MATERIAL FOR THE TASK =>

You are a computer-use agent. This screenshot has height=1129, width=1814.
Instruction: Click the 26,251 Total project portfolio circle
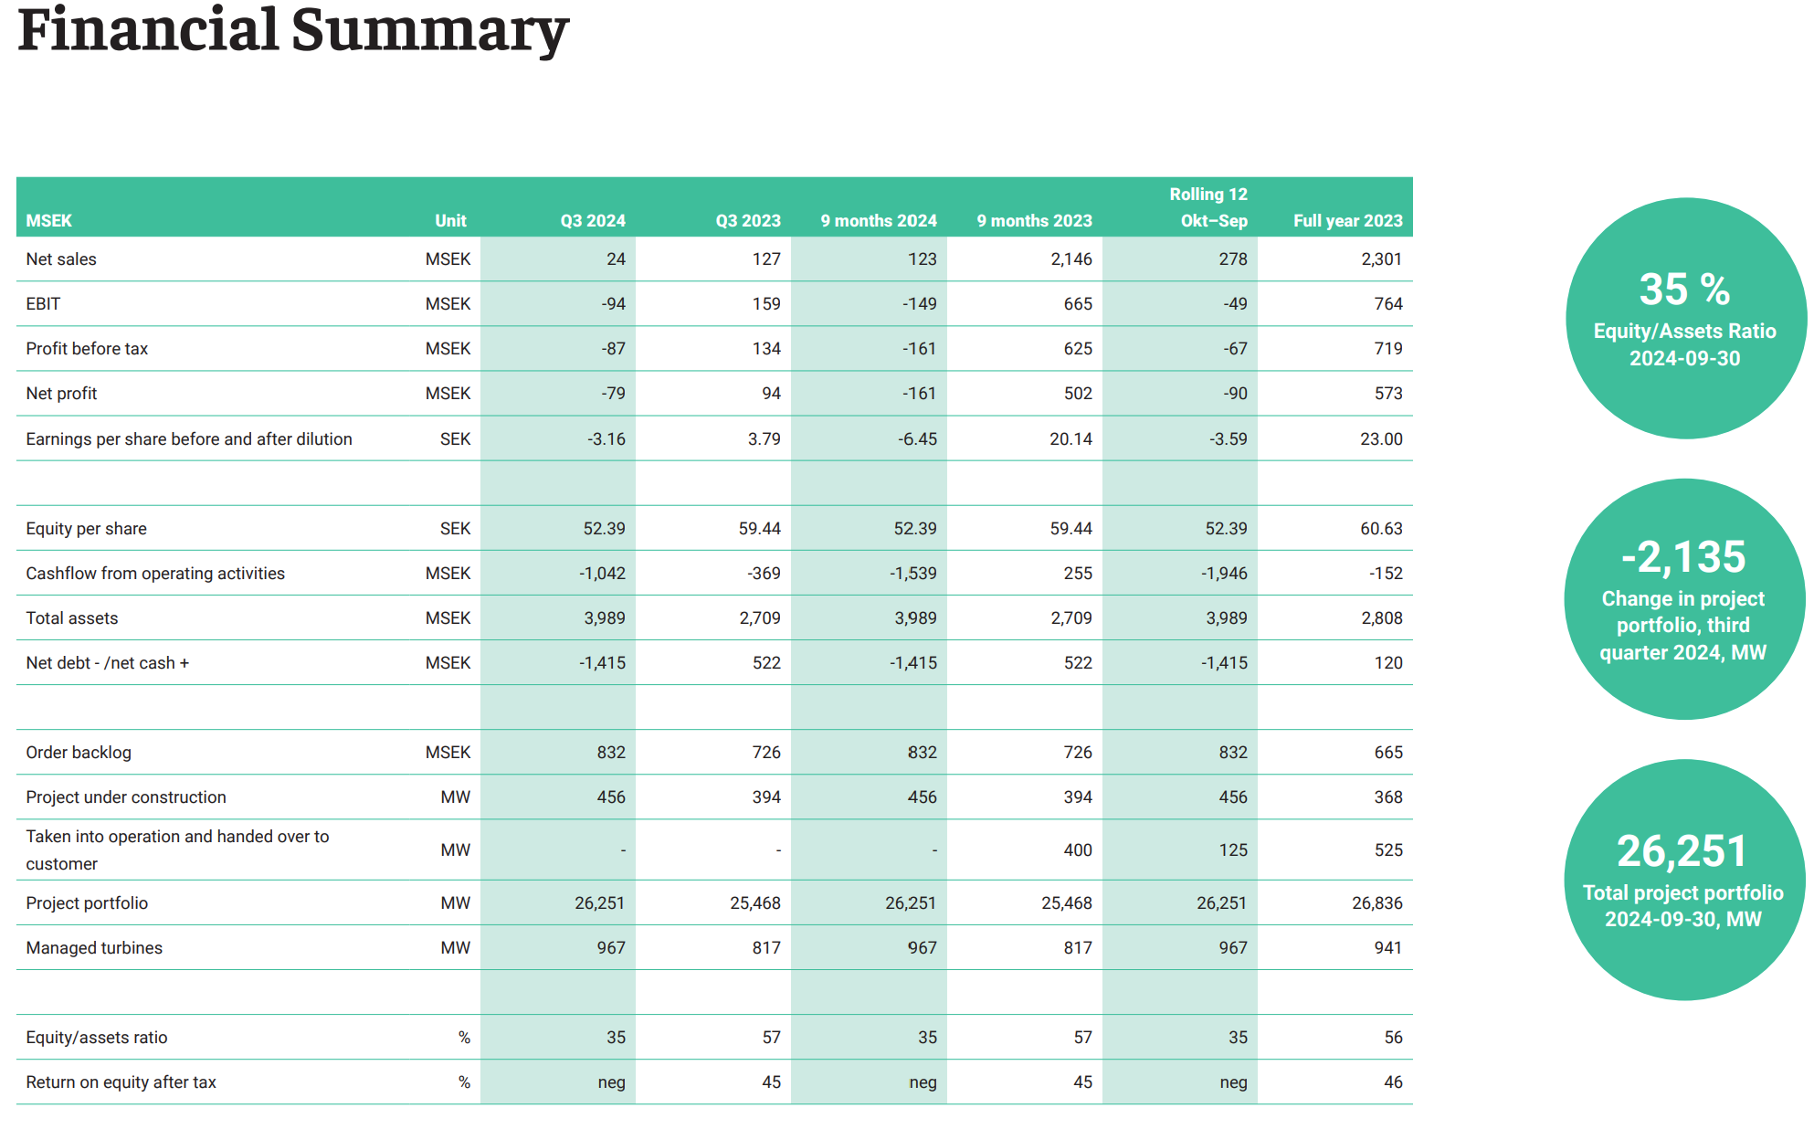pyautogui.click(x=1683, y=879)
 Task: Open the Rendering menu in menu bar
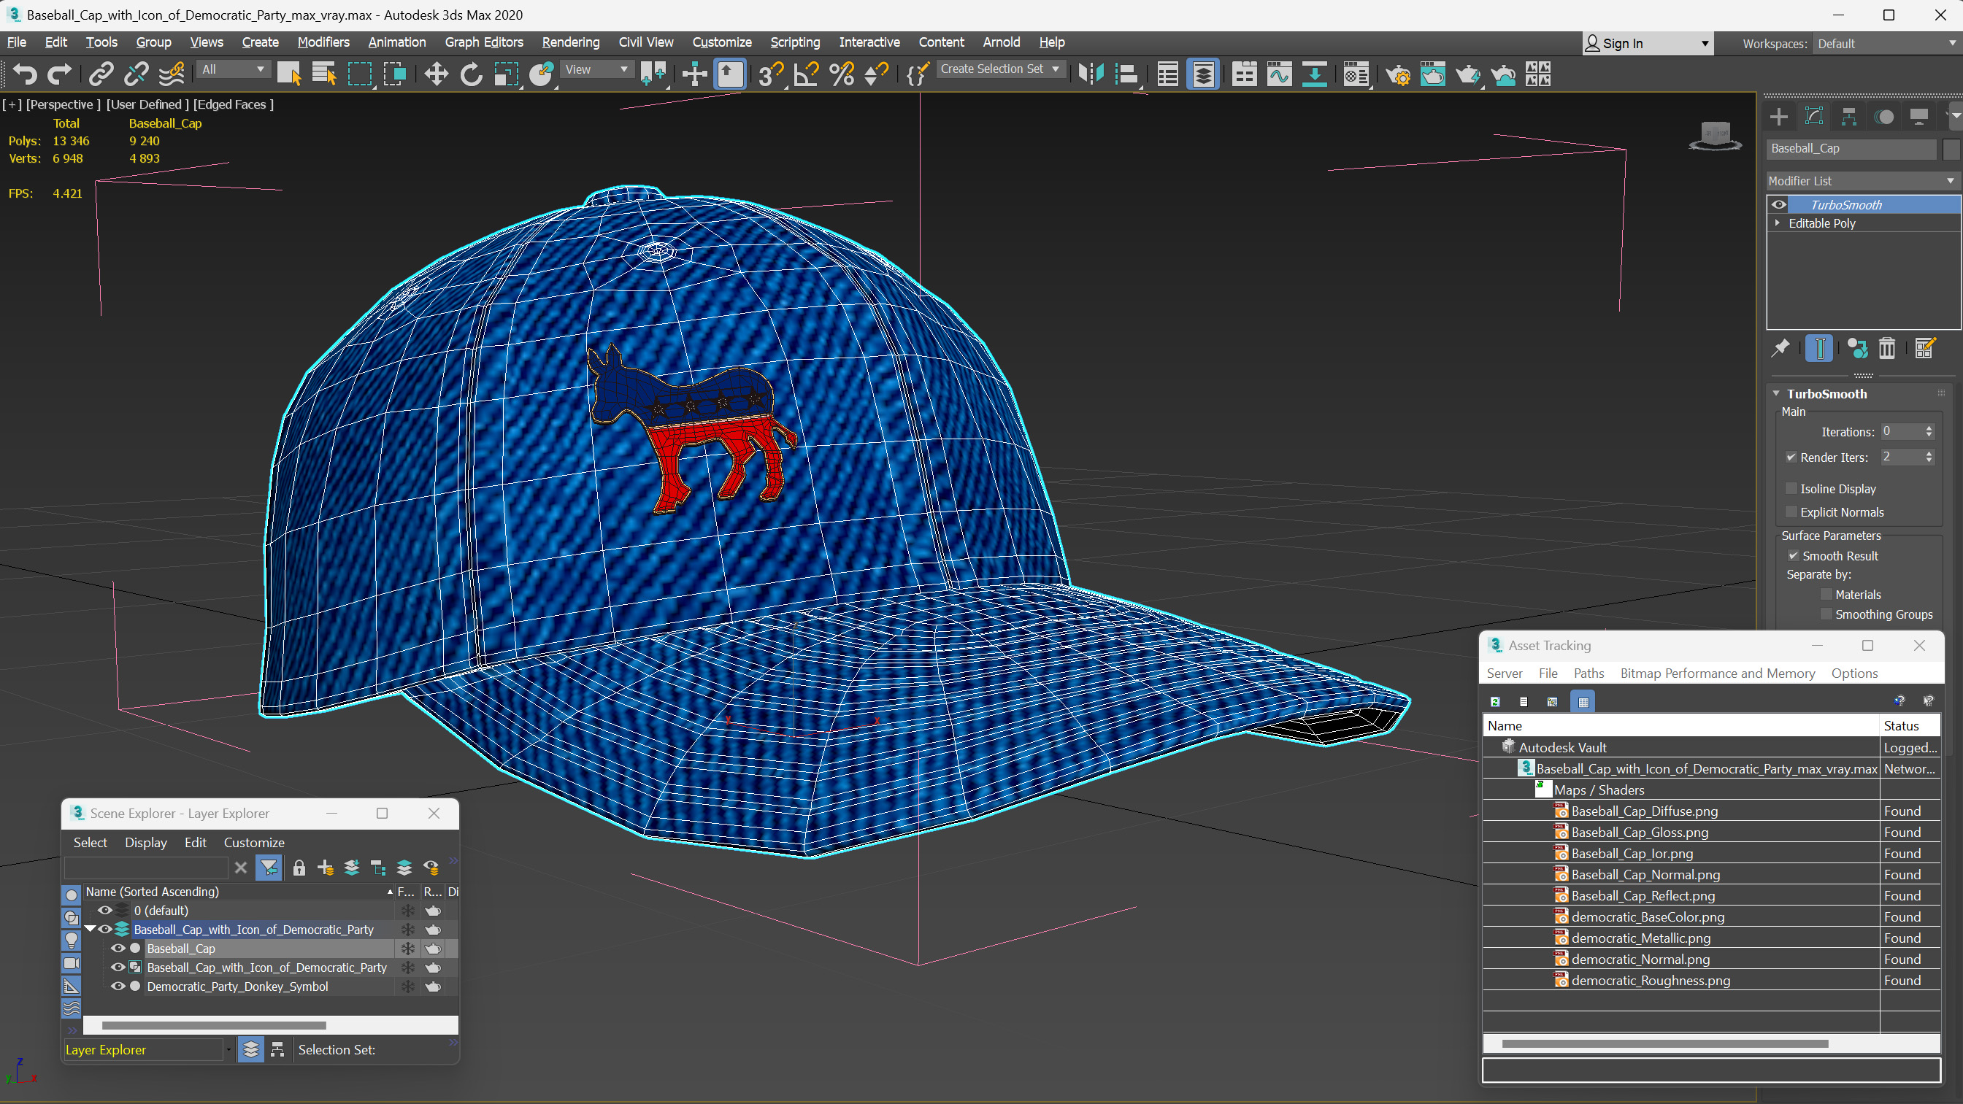pos(570,42)
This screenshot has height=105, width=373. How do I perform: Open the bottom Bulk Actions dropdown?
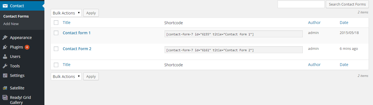tap(66, 76)
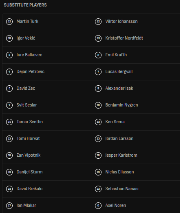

WORK REQUIRED => In your copy of the entries above, leave out the pictures and keep every word exact.

ANSWER =>
You are a computer-use agent. This screenshot has height=1129, width=1814.
Instruction: Click the 26,251 Total project portfolio circle
pyautogui.click(x=1683, y=879)
 Task: Open the Rendering menu in menu bar
pos(570,42)
This screenshot has height=105, width=373. How do I perform: Open the bottom Bulk Actions dropdown?
tap(66, 76)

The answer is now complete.